Nevin Varghese, MD¹, Madison Force, MD¹, Alisha Goyal, BS², Hie-Won Hann, MD^1
1Thomas Jefferson University Hospital, Philadelphia, PA; ²Sidney Kimmel Medical College at Thomas Jefferson University, Philadelphia, PA

Introduction: Hepatocellular carcinoma (HCC) is one of the leading causes of cancer-related mortality worldwide. Serum alpha fetoprotein (AFP) testing and abdominal ultrasound have been recommended as surveillance for HCC. AFP has three glycoforms which can be elevated from other causes including chronic hepatitis B infection, cirrhosis, yolk sac tumors, and pregnancy. AFP-L3, made by malignant hepatocytes, is known to be highly sensitive for initial detection and recurrence of HCC. We present a case of a 67-year-old female with elevated total AFP of unclear origin and undetectable AFP-L3 despite negative screening for HCC or gynecologic tumor.

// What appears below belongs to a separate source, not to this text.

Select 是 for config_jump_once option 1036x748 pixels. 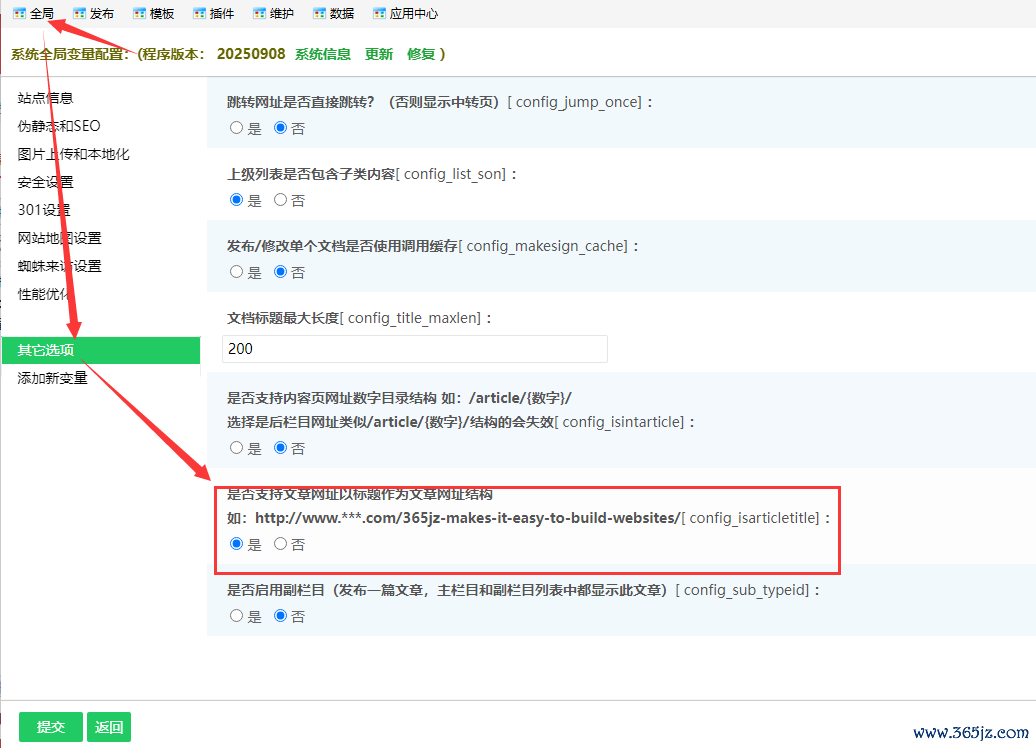pos(237,128)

Case Description/Methods: A 67-year-old woman with a history of postpartum hemorrhage requiring transfusion and cleared hepatitis B virus (HBV) infection (HBsAg (-), Anti-HBs (+), total Anti-HBc (+), Anti-HBc IgM (-), HBV DNA < 10 IU/mL) presented with chronic fatigue to her primary care physician. AFP was elevated to 1292.9 ng/mL, but otherwise had normal renal function and liver enzymes. A separate assay testing for L3 subtype was completed with total AFP of 9.1 ng/mL and % L3 was too low for measurement. HCC screening MRI demonstrated a LI-RADS 4 lesion. Six weeks later a repeat MRI showed regression to LI-RADS 3, and four months later this lesion was found to be a pseudo-lesion due to vascular branching. Over the years, testing demonstrated a steadily rising level of AFP with undetectable AFP-L3. Chest computed tomography, bone scan, pelvic and transvaginal ultrasound, and brain magnetic resonance imaging were negative for pathology. Due to discrepancy in measurements, her serum was sent to FUJIFILM Wako for comprehensive analysis, which confirmed the AFP and AFP-L3 levels. Electrophoresis pattern analysis demonstrated that the patient’s serum created two peaks, one at the AFP-L1 fraction and one between AFP-L1 and AFP-L3, potentially suggesting that her AFP elevation is caused by a new AFP subtype or AFP-L2. The patient’s surveillance scans continue to be negative.

Discussion: AFP can be elevated in chronic inflammatory liver disease, gastrointestinal malignancy, pregnancy, and yolk sac or germ cell tumors. This can generally be delineated by AFP subtypes. This case is unique in that the patient was found to have a persistently elevated AFP of unclear origin. Her serum analysis demonstrates concentration of AFP-L1 and another subtype, perhaps AFP-L2. This emphasizes the importance of continued investigation into AFP and its etiologies.


Disclosures:


Nevin Varghese, MD¹, Madison Force, MD¹, Alisha Goyal, BS², Hie-Won Hann, MD¹. P2997 - Elevated Alpha Fetoprotein of Unclear Origin: A New Subtype?, ACG 2024 Annual Scientific Meeting Abstracts. Philadelphia, PA: American College of Gastroenterology.